No entendimento estabelecido nas internas do STF, o presidente da República precisará produzir prova material de que compreende o sentido da expressão “estado de direito”. Ela significa que o Judiciário é o único autorizado pela Constituição a reformar (para não dizer, cassar) decisões dos outros dois poderes, porque a última palavra é a da lei. Isso num Estado comandado pelo Direito, onde o império é o da legalidade. Até agora, no entanto, Bolsonaro não deu sinais de que compreende nem muito menos indica que pretende se submeter a esse preceito, tal a desfaçatez e a ligeireza com que fala em descumprir decisões oriundas do STF — que tem estratégia de reação montada para o caso de riscos institucionais leves, graves e gravíssimos.

Há quem considere que essa disposição presidencial possa levar a uma situação de ruptura decorrente de um impasse para o qual não haveria solução. Não é esse, contudo, o pensamento preponderante das togas. Caso o Poder Executivo se recuse a atender a um pedido dos governadores de ajuda federal para execução de operação por Garantia da Lei e da Ordem (GLO) diante da ocorrência de tumultos prejudiciais à realização das eleições, o Judiciário e o Legislativo podem solicitar tais ações independentemente da vontade do Planalto.

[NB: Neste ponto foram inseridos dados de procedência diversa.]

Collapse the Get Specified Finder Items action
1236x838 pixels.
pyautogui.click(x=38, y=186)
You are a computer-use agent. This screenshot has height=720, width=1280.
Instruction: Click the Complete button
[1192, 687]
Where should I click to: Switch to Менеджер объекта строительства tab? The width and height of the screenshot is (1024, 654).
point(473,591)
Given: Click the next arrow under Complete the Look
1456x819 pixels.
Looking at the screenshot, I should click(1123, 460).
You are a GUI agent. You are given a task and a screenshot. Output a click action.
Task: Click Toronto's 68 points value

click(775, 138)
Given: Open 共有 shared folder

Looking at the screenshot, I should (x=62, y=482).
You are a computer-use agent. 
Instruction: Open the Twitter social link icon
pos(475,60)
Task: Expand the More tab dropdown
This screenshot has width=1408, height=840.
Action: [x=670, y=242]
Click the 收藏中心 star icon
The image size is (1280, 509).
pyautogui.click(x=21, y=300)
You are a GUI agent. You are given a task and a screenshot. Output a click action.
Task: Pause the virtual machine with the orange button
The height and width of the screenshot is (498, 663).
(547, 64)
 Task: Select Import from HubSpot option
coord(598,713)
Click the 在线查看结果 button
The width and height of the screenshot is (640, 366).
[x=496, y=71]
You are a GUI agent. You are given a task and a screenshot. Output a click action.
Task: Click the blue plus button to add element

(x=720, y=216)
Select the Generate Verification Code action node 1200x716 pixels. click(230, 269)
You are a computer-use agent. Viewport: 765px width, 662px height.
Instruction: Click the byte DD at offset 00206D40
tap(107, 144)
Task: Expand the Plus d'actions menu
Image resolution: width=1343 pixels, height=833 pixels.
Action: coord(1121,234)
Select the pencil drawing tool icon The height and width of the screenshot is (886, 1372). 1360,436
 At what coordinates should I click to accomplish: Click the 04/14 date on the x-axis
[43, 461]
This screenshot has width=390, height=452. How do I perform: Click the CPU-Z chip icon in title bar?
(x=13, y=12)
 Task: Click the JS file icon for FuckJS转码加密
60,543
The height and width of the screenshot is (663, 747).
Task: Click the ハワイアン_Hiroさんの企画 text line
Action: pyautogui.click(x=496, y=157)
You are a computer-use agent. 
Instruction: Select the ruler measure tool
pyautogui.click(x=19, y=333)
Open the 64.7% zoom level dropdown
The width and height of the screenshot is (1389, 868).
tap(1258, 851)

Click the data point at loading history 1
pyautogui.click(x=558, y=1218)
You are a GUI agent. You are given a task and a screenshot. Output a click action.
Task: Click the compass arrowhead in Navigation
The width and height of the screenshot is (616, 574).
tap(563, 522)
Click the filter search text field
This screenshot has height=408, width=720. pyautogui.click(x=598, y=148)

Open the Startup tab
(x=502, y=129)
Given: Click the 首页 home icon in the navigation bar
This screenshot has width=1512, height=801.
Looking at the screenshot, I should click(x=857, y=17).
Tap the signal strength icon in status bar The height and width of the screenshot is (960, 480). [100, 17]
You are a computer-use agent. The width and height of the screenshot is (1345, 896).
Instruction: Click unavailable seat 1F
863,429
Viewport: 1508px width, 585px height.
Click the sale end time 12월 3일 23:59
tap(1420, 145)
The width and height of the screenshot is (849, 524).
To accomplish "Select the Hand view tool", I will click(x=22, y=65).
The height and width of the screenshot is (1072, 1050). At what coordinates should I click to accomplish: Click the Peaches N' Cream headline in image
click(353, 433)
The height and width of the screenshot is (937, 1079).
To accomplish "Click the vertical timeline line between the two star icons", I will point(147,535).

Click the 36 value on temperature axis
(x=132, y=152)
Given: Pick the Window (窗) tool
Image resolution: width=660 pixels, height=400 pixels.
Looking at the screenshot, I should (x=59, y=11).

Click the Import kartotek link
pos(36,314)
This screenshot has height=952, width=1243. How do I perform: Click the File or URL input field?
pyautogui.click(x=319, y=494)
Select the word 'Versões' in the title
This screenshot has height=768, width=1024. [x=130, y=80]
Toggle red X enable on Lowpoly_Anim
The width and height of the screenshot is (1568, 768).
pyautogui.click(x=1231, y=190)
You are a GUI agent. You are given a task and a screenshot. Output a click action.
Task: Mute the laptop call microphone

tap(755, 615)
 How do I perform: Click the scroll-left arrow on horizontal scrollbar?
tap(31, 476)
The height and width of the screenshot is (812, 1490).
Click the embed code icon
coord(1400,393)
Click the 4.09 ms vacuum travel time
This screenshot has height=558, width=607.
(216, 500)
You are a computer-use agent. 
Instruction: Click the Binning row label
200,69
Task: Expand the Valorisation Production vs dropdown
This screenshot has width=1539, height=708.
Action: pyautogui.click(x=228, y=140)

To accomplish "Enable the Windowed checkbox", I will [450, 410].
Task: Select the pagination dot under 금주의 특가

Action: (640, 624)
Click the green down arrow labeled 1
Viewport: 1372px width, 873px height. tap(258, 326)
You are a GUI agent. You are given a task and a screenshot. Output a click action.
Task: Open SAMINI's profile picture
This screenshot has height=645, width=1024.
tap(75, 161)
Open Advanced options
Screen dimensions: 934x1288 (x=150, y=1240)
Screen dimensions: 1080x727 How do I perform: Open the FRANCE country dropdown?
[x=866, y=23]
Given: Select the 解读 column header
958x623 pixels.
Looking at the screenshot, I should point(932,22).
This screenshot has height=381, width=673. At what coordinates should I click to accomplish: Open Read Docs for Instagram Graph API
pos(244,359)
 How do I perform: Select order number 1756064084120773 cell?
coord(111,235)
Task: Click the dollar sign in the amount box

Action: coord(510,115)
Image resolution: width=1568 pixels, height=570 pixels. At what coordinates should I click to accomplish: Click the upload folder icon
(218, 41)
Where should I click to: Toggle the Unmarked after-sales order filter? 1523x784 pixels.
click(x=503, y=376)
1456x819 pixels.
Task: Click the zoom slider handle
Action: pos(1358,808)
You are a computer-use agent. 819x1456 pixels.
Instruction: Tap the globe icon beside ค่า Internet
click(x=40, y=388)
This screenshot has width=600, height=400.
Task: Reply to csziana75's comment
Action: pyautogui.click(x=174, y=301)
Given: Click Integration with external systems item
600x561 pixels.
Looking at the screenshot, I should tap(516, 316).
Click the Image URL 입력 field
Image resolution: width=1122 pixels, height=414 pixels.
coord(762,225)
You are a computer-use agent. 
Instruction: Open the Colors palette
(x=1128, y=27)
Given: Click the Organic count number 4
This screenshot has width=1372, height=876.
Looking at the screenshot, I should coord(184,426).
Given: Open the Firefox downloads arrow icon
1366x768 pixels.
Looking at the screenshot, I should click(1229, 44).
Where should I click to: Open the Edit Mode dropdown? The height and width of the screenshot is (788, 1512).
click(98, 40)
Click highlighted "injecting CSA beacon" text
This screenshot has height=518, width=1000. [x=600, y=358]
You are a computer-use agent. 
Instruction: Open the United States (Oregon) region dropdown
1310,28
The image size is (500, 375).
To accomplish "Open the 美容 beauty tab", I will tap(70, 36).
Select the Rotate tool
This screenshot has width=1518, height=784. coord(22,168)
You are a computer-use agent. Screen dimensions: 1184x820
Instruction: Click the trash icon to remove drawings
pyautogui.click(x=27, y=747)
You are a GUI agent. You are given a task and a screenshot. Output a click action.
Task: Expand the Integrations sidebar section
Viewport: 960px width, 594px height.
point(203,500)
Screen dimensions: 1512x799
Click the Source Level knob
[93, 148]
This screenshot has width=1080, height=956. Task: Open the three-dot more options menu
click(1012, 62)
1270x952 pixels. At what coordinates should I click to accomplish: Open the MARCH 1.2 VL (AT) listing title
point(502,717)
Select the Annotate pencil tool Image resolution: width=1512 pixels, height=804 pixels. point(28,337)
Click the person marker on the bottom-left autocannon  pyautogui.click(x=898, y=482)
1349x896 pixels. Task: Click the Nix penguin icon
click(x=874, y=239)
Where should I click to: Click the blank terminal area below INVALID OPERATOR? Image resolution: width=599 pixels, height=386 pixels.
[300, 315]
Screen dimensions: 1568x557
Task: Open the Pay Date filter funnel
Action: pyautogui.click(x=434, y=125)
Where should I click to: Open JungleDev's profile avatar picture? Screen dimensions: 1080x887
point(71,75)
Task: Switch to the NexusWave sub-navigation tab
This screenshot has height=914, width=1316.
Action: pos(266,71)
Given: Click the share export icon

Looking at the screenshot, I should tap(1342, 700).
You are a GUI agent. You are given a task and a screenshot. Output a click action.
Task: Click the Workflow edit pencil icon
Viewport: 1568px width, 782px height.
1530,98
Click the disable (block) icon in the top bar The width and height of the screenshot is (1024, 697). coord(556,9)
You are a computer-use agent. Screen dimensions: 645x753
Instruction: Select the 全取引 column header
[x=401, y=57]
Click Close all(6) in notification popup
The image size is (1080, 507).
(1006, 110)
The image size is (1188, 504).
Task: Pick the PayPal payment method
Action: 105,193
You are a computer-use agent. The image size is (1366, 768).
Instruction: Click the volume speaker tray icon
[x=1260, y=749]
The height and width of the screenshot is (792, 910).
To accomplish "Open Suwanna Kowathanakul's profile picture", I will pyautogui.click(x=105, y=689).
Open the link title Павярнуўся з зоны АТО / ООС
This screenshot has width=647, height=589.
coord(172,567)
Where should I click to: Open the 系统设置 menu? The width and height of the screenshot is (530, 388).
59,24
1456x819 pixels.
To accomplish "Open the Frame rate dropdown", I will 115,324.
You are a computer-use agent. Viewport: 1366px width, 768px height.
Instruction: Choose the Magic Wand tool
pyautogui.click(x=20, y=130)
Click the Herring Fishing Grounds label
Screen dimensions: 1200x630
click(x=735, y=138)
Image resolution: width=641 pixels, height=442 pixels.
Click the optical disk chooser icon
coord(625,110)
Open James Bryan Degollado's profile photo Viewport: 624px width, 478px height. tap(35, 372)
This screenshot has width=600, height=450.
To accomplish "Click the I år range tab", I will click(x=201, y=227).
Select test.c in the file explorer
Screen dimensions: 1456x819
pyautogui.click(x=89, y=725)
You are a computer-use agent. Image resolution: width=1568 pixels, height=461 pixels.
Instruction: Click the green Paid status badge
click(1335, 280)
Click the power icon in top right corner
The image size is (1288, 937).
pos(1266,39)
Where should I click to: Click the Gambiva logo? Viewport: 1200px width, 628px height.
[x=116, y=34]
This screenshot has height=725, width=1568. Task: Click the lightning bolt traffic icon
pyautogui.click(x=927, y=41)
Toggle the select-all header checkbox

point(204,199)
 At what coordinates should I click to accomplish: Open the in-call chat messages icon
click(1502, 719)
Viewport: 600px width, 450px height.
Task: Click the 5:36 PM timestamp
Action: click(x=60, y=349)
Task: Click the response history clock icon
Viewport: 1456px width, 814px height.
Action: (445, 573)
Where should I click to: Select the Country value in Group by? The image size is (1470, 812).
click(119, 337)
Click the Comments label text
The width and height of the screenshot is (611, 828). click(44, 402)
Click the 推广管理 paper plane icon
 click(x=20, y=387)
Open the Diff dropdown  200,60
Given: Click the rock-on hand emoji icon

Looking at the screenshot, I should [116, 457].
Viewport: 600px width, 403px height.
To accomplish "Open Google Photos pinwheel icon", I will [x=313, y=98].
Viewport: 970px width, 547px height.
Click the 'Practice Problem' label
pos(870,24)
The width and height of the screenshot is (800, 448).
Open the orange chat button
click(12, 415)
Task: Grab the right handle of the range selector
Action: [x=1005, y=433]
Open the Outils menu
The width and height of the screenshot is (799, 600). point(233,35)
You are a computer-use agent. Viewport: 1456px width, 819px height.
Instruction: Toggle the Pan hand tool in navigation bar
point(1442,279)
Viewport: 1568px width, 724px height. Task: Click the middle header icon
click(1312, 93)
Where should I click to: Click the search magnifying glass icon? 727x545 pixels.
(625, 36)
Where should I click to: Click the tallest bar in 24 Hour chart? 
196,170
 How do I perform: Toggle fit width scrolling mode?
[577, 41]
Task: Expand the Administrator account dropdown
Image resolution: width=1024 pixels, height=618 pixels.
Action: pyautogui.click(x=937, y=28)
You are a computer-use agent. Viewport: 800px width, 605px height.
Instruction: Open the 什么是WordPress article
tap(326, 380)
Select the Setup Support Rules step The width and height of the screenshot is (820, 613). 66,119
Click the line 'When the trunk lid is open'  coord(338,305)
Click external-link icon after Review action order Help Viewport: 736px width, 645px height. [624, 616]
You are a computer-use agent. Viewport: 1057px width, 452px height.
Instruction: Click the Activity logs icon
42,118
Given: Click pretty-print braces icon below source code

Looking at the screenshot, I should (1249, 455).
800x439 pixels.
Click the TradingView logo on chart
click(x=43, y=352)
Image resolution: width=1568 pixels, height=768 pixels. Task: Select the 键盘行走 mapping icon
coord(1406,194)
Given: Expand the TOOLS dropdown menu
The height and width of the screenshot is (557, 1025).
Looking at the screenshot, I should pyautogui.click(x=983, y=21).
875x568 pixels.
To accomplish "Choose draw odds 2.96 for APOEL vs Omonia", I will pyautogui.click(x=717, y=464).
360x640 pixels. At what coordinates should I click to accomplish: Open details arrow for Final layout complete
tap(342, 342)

A hipótese ainda mais gravosa seria a de o presidente da República materializar as ameaças de reagir ao cumprimento de decisões da Corte. Bolsonaro já disse que faria isso. Seria coisa inédita na República. Desde que a República se entendeu por democrática, nenhum presidente envolvido em situações periclitantes levou adiante algo parecido, justamente porque a Constituição dá ao Direito a prerrogativa da palavra final. Seria uma situação delicada que levaria o presidente da Câmara a um beco sem saída.

Mesmo o Supremo propondo, a decisão final ainda cabe aos deputados, e a prerrogativa de levar ou não a questão ao plenário continua sendo do presidente da Casa do Povo, onde hoje se acumulam mais de 130 pedidos. Só que uma coisa é ignorar solicitações de populares, juristas ou mesmo de entidades de classe e outra, bem diferente, é ignorar um ofício do STF, naturalmente lastreado em robusta justificativa jurídica, solicitando a abertura de um processo de impeachment do presidente da República. Além do ineditismo do gesto, haveria o peso do signatário sobre a cabeça de Lira.

Enquanto Bolsonaro esbraveja no palanque, nos bastidores o Supremo se articula em seus canais de comunicação com o Legislativo, com a Polícia Federal e com os comandos das Forças Armadas na montagem das estratégias de precaução contra as arruaças de um presidente que tanto pode ser impedido no exercício do cargo quanto ser interditado como candidato. Cumpre, ademais, sublinhar: os inquéritos em curso no STF e no TSE produzirão resultados — seja no todo ou em parte — no ano eleitoral de 2022.

Como diria Pazuello, é simples assim.